WHAT IS REQUIRED — You are to retype all of the data exactly as it appears.

:: GIVEN INFORMATION

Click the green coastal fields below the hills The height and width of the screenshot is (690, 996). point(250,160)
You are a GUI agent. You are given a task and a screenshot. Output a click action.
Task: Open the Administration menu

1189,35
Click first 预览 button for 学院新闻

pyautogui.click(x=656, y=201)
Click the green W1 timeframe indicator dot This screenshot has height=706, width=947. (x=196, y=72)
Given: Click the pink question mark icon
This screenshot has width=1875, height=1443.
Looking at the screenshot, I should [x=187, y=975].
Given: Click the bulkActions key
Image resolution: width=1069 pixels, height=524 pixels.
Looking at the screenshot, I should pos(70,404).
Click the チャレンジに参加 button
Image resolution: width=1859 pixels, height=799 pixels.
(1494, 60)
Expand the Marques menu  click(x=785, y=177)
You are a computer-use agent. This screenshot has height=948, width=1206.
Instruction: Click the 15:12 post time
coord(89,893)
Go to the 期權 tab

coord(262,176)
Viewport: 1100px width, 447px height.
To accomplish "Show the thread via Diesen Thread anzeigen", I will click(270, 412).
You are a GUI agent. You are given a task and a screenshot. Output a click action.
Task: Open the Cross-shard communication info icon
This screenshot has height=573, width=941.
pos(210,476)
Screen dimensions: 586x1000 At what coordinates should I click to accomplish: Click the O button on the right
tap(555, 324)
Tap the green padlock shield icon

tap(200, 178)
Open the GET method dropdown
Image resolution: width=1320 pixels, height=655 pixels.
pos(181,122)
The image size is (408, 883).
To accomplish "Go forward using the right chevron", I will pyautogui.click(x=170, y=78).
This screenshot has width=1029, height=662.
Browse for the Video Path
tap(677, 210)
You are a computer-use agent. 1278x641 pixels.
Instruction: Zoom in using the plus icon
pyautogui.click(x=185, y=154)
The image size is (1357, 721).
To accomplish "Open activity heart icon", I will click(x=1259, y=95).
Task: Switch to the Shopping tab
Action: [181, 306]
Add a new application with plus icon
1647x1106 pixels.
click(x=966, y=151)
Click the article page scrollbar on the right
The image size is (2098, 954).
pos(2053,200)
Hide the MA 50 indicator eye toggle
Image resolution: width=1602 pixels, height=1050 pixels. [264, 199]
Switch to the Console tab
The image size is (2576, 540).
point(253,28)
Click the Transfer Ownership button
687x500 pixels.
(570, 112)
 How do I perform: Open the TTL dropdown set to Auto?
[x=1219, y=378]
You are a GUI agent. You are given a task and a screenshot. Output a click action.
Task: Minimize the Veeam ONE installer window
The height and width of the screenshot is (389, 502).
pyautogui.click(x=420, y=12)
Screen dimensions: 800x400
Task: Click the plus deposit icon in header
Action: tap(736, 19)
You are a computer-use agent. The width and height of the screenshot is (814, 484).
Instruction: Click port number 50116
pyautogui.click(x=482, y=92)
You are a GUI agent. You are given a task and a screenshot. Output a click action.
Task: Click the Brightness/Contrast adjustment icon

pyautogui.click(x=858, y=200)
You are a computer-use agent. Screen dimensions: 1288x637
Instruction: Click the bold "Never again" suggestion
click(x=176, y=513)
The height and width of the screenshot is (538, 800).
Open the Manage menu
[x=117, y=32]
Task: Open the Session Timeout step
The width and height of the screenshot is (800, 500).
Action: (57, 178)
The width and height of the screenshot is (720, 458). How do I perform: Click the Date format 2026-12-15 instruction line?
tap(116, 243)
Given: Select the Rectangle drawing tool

::::

EXPECTED ANSWER —
Click the green coastal fields below the hills The height and width of the screenshot is (690, 996). point(250,160)
You are a GUI agent. You are given a task and a screenshot. Output a click action.
Task: Open the Administration menu

1189,35
Click first 预览 button for 学院新闻

pyautogui.click(x=656, y=201)
Click the green W1 timeframe indicator dot This screenshot has height=706, width=947. (x=196, y=72)
Given: Click the pink question mark icon
This screenshot has width=1875, height=1443.
Looking at the screenshot, I should [x=187, y=975].
Given: Click the bulkActions key
Image resolution: width=1069 pixels, height=524 pixels.
Looking at the screenshot, I should pos(70,404).
Click the チャレンジに参加 button
Image resolution: width=1859 pixels, height=799 pixels.
(1494, 60)
Expand the Marques menu  click(x=785, y=177)
You are a computer-use agent. This screenshot has height=948, width=1206.
Instruction: Click the 15:12 post time
coord(89,893)
Go to the 期權 tab

coord(262,176)
Viewport: 1100px width, 447px height.
To accomplish "Show the thread via Diesen Thread anzeigen", I will click(270, 412).
You are a GUI agent. You are given a task and a screenshot. Output a click action.
Task: Open the Cross-shard communication info icon
This screenshot has height=573, width=941.
pos(210,476)
Screen dimensions: 586x1000 At what coordinates should I click to accomplish: Click the O button on the right
tap(555, 324)
Tap the green padlock shield icon

tap(200, 178)
Open the GET method dropdown
Image resolution: width=1320 pixels, height=655 pixels.
pos(181,122)
The image size is (408, 883).
To accomplish "Go forward using the right chevron", I will pyautogui.click(x=170, y=78).
This screenshot has width=1029, height=662.
Browse for the Video Path
tap(677, 210)
You are a computer-use agent. 1278x641 pixels.
Instruction: Zoom in using the plus icon
pyautogui.click(x=185, y=154)
The image size is (1357, 721).
To accomplish "Open activity heart icon", I will click(x=1259, y=95).
Task: Switch to the Shopping tab
Action: [181, 306]
Add a new application with plus icon
1647x1106 pixels.
click(x=966, y=151)
Click the article page scrollbar on the right
The image size is (2098, 954).
pos(2053,200)
Hide the MA 50 indicator eye toggle
Image resolution: width=1602 pixels, height=1050 pixels. [264, 199]
Switch to the Console tab
The image size is (2576, 540).
point(253,28)
Click the Transfer Ownership button
687x500 pixels.
(570, 112)
 How do I perform: Open the TTL dropdown set to Auto?
[x=1219, y=378]
You are a GUI agent. You are given a task and a screenshot. Output a click action.
Task: Minimize the Veeam ONE installer window
The height and width of the screenshot is (389, 502).
pyautogui.click(x=420, y=12)
Screen dimensions: 800x400
Task: Click the plus deposit icon in header
Action: tap(736, 19)
You are a computer-use agent. The width and height of the screenshot is (814, 484).
Instruction: Click port number 50116
pyautogui.click(x=482, y=92)
You are a GUI agent. You are given a task and a screenshot. Output a click action.
Task: Click the Brightness/Contrast adjustment icon

pyautogui.click(x=858, y=200)
You are a computer-use agent. Screen dimensions: 1288x637
Instruction: Click the bold "Never again" suggestion
click(x=176, y=513)
The height and width of the screenshot is (538, 800).
Open the Manage menu
[x=117, y=32]
Task: Open the Session Timeout step
The width and height of the screenshot is (800, 500).
Action: (57, 178)
The width and height of the screenshot is (720, 458). How do I perform: Click the Date format 2026-12-15 instruction line?
tap(116, 243)
Given: Select the Rectangle drawing tool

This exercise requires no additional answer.